NASA's spacecraft flew closer to the sun on Christmas Eve than any other spacecraft in history, circling at incredible speeds and becoming the fastest spacecraft in human history.

Just before 7 a.m. on Dec. 24, the Parker Solar Probe passed within 3.8 million miles of the Sun's surface. It got seven times closer to a burning ball of gas than any other mission. According to the New York Times.

It rocketed through space at a record-breaking 430,000 miles per hour, avoiding the corona, the sun's outer atmosphere, the paper said.


An artist's recreation of the Parker Solar Probe's close encounter with the sun on Christmas Eve. via Reuters

This broke the spacecraft's own speed record, making it the fastest human-built spacecraft.

The close encounter is the culmination of a six-year mission that has brought the Parker spacecraft closer and closer to the Sun during some 24 previous flights that have revealed new information about the object.

It also discovered and photographed comets, furthering our knowledge of nearby Venus.

“This is a voyage of discovery,” Nicki Fox, deputy administrator for NASA's Science Mission Directorate, told the Times.

“We're really stepping into the unknown. Nothing has ever flown through a star's atmosphere, and no other mission will for a long time.”

The spacecraft's heat shield, which protects the machine from temperatures of about 2,000 degrees Fahrenheit, also held up better than scientists expected as it approached previously unexplored stellar regions, the newspaper said.


The spacecraft is the fastest spacecraft in human history and is scheduled to reach within 3.8 million miles of the sun on Christmas Eve.
The spacecraft is the fastest spacecraft in human history and is scheduled to reach within 3.8 million miles of the sun on Christmas Eve. NASA/Johns Hopkins APL/AFP (via Getty Images)

“The mission is progressing very well and we feel it's much better than we designed it to be,” Noor Rawafy, a project scientist at the Applied Physics Laboratory, told the Times.

“But it's still a very high-risk mission. Anything can happen at any time.”

The spacecraft is currently looking for information about the solar wind emanating from the Sun during its solar maximum, or most active state.

The mission has already discovered intriguing new secrets about the life-giving star, a 4.5 billion-year-old ball of hydrogen and helium that is about halfway through its lifespan.

These include the discovery of the magnetic switchbacks that drive the solar wind, and the discovery of dust-free zones near stars that were predicted almost a century ago.

The NASA team that launched the spacecraft in collaboration with the Johns Hopkins University Applied Physics Laboratory hopes it will give it a front-row seat to the holiday fireworks explosion.

“It would be great if the Sun could produce a huge explosion, like a coronal mass ejection, when the Parker Solar Probe got very close to the Sun,” Rawafi said.

The spacecraft will be lights out until Dec. 27, after which it will send another message to Earth to confirm it is still flying, the Times said.

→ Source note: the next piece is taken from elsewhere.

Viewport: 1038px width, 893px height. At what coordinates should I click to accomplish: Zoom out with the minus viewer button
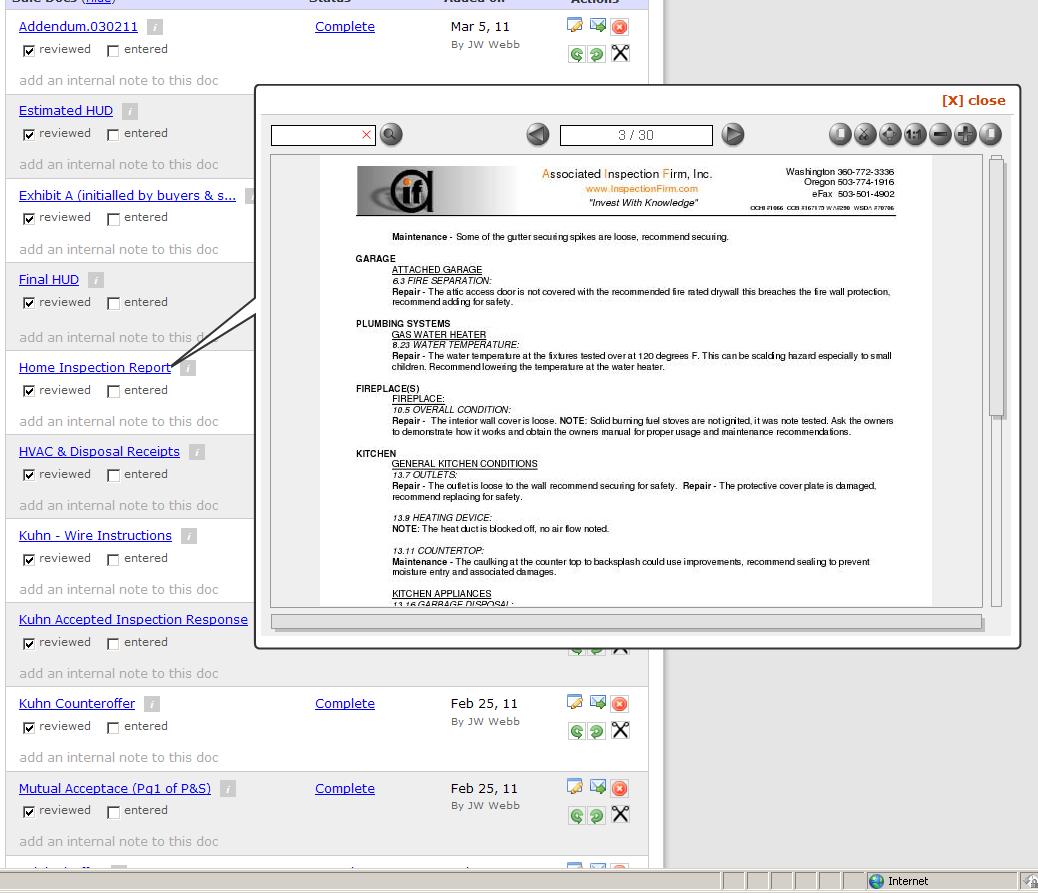(x=940, y=134)
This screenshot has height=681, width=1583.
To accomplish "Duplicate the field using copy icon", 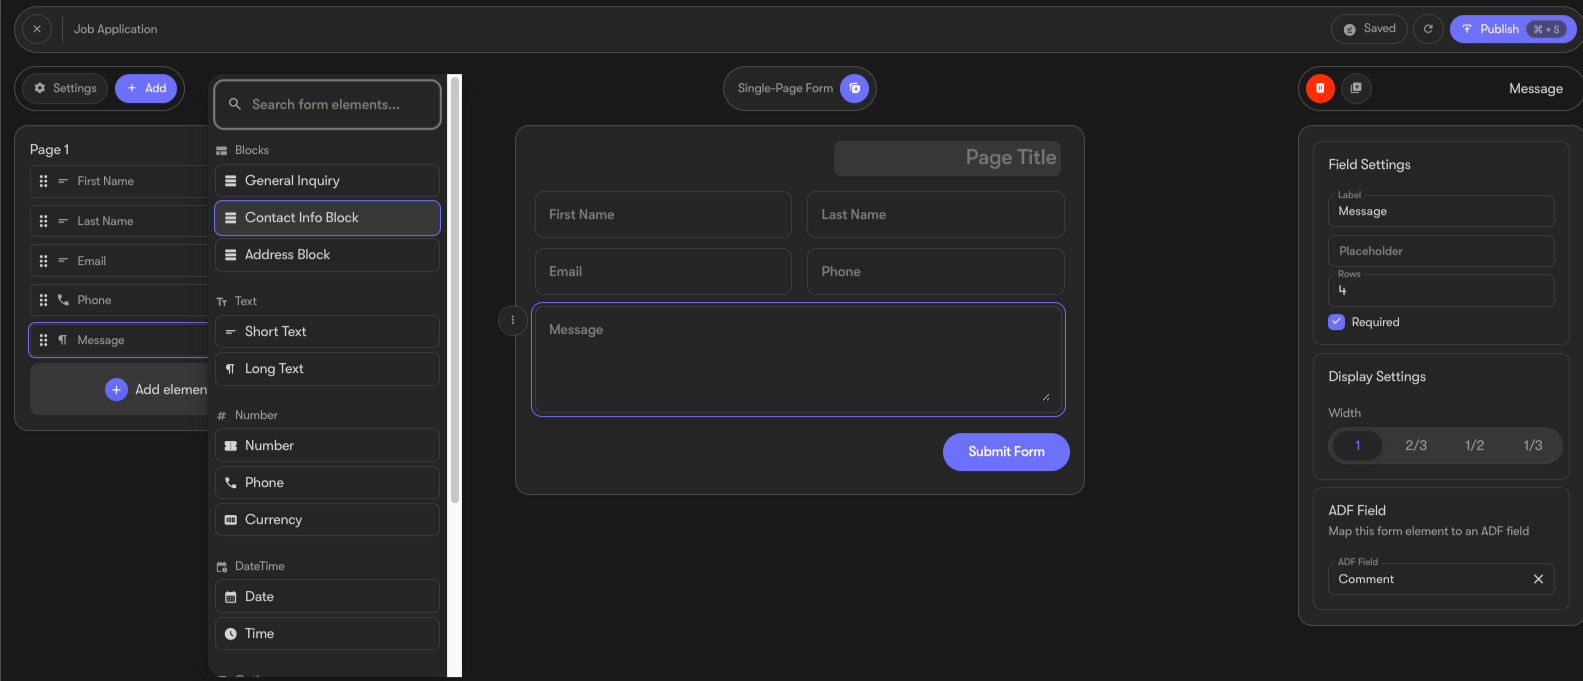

It will then send back information about the coronavirus outbreak over the coming months.

Two more close-bys are planned for next year, but Parker will never get any closer than it is now.

The spacecraft is named after solar physicist Eugene Parker, who predicted the existence of the solar wind in the 1950s.

He oversaw the spacecraft's launch in 2018, and died four years later at the age of 94, the Times reported.